### [Written exercise]
Could you output all of the following material line for line, without changing a single character?

### [Data rows]
————————

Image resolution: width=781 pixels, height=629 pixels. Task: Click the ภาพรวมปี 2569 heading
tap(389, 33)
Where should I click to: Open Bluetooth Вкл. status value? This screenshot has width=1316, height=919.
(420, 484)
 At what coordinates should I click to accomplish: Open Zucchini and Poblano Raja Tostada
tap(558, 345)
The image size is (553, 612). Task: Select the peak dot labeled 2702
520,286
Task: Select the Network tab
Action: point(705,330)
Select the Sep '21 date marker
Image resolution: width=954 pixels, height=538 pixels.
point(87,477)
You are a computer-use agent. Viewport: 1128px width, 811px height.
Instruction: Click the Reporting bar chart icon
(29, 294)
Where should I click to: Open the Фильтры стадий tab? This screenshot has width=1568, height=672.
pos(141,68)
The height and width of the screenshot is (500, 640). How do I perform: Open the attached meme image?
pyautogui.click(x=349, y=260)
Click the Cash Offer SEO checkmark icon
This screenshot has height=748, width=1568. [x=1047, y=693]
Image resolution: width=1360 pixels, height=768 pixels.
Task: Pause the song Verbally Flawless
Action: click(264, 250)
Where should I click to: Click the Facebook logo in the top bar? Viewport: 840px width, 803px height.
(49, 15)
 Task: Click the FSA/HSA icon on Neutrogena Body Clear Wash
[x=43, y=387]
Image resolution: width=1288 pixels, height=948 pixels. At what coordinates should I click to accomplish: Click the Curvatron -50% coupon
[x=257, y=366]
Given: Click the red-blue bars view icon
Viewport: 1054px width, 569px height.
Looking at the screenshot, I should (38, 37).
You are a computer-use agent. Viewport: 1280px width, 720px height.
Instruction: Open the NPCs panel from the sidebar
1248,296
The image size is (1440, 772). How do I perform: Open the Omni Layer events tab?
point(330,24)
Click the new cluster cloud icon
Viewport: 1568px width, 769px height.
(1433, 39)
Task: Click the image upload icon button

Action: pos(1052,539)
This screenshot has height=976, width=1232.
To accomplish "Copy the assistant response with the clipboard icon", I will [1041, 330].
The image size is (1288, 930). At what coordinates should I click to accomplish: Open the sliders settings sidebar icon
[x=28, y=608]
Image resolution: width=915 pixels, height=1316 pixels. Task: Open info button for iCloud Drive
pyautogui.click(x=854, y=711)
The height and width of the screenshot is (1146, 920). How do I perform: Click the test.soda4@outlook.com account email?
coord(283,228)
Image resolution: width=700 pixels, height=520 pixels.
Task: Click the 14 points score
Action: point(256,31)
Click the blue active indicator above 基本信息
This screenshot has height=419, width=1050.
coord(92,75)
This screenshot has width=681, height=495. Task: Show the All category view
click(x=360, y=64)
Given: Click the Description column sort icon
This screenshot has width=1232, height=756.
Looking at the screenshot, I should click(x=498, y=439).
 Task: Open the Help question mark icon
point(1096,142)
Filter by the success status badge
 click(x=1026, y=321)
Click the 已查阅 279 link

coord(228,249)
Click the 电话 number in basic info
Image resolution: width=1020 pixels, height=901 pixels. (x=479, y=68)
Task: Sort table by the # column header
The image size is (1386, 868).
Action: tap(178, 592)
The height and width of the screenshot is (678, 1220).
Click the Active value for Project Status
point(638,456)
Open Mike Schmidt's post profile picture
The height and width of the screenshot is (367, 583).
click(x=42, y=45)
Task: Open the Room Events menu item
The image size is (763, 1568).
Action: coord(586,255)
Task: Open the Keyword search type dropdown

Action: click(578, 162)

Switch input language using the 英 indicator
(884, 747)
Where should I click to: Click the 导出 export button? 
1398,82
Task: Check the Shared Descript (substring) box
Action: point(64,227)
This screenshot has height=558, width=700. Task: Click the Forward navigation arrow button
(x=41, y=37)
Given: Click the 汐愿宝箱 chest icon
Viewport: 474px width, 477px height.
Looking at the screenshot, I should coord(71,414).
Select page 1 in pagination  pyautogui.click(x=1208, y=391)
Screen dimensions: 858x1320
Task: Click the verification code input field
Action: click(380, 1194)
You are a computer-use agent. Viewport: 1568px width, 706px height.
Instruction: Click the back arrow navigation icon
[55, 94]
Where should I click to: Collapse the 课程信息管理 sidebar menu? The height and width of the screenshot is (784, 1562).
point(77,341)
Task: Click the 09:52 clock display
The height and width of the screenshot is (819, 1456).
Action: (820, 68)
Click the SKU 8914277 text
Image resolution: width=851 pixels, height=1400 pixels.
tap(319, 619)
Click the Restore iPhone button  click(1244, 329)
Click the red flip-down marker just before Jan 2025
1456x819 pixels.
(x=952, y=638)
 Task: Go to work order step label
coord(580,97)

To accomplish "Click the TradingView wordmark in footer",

————————

### [Response to the exercise]
Image resolution: width=781 pixels, height=629 pixels. Task: Click the ภาพรวมปี 2569 heading
tap(389, 33)
Where should I click to: Open Bluetooth Вкл. status value? This screenshot has width=1316, height=919.
(420, 484)
 At what coordinates should I click to accomplish: Open Zucchini and Poblano Raja Tostada
tap(558, 345)
The image size is (553, 612). Task: Select the peak dot labeled 2702
520,286
Task: Select the Network tab
Action: point(705,330)
Select the Sep '21 date marker
Image resolution: width=954 pixels, height=538 pixels.
point(87,477)
You are a computer-use agent. Viewport: 1128px width, 811px height.
Instruction: Click the Reporting bar chart icon
(29, 294)
Where should I click to: Open the Фильтры стадий tab? This screenshot has width=1568, height=672.
pos(141,68)
The height and width of the screenshot is (500, 640). How do I perform: Open the attached meme image?
pyautogui.click(x=349, y=260)
Click the Cash Offer SEO checkmark icon
This screenshot has height=748, width=1568. [x=1047, y=693]
Image resolution: width=1360 pixels, height=768 pixels.
Task: Pause the song Verbally Flawless
Action: click(264, 250)
Where should I click to: Click the Facebook logo in the top bar? Viewport: 840px width, 803px height.
(49, 15)
 Task: Click the FSA/HSA icon on Neutrogena Body Clear Wash
[x=43, y=387]
Image resolution: width=1288 pixels, height=948 pixels. At what coordinates should I click to accomplish: Click the Curvatron -50% coupon
[x=257, y=366]
Given: Click the red-blue bars view icon
Viewport: 1054px width, 569px height.
Looking at the screenshot, I should (38, 37).
You are a computer-use agent. Viewport: 1280px width, 720px height.
Instruction: Open the NPCs panel from the sidebar
1248,296
The image size is (1440, 772). How do I perform: Open the Omni Layer events tab?
point(330,24)
Click the new cluster cloud icon
Viewport: 1568px width, 769px height.
(1433, 39)
Task: Click the image upload icon button

Action: pos(1052,539)
This screenshot has height=976, width=1232.
To accomplish "Copy the assistant response with the clipboard icon", I will [1041, 330].
The image size is (1288, 930). At what coordinates should I click to accomplish: Open the sliders settings sidebar icon
[x=28, y=608]
Image resolution: width=915 pixels, height=1316 pixels. Task: Open info button for iCloud Drive
pyautogui.click(x=854, y=711)
The height and width of the screenshot is (1146, 920). How do I perform: Click the test.soda4@outlook.com account email?
coord(283,228)
Image resolution: width=700 pixels, height=520 pixels.
Task: Click the 14 points score
Action: point(256,31)
Click the blue active indicator above 基本信息
This screenshot has height=419, width=1050.
coord(92,75)
This screenshot has width=681, height=495. Task: Show the All category view
click(x=360, y=64)
Given: Click the Description column sort icon
This screenshot has width=1232, height=756.
Looking at the screenshot, I should click(x=498, y=439).
 Task: Open the Help question mark icon
point(1096,142)
Filter by the success status badge
 click(x=1026, y=321)
Click the 已查阅 279 link

coord(228,249)
Click the 电话 number in basic info
Image resolution: width=1020 pixels, height=901 pixels. (x=479, y=68)
Task: Sort table by the # column header
The image size is (1386, 868).
Action: tap(178, 592)
The height and width of the screenshot is (678, 1220).
Click the Active value for Project Status
point(638,456)
Open Mike Schmidt's post profile picture
The height and width of the screenshot is (367, 583).
click(x=42, y=45)
Task: Open the Room Events menu item
The image size is (763, 1568).
Action: coord(586,255)
Task: Open the Keyword search type dropdown

Action: click(578, 162)

Switch input language using the 英 indicator
(884, 747)
Where should I click to: Click the 导出 export button? 
1398,82
Task: Check the Shared Descript (substring) box
Action: point(64,227)
This screenshot has height=558, width=700. Task: Click the Forward navigation arrow button
(x=41, y=37)
Given: Click the 汐愿宝箱 chest icon
Viewport: 474px width, 477px height.
Looking at the screenshot, I should coord(71,414).
Select page 1 in pagination  pyautogui.click(x=1208, y=391)
Screen dimensions: 858x1320
Task: Click the verification code input field
Action: click(380, 1194)
You are a computer-use agent. Viewport: 1568px width, 706px height.
Instruction: Click the back arrow navigation icon
[55, 94]
Where should I click to: Collapse the 课程信息管理 sidebar menu? The height and width of the screenshot is (784, 1562).
point(77,341)
Task: Click the 09:52 clock display
The height and width of the screenshot is (819, 1456).
Action: (820, 68)
Click the SKU 8914277 text
Image resolution: width=851 pixels, height=1400 pixels.
tap(319, 619)
Click the Restore iPhone button  click(1244, 329)
Click the red flip-down marker just before Jan 2025
1456x819 pixels.
(x=952, y=638)
 Task: Go to work order step label
coord(580,97)

To accomplish "Click the TradingView wordmark in footer",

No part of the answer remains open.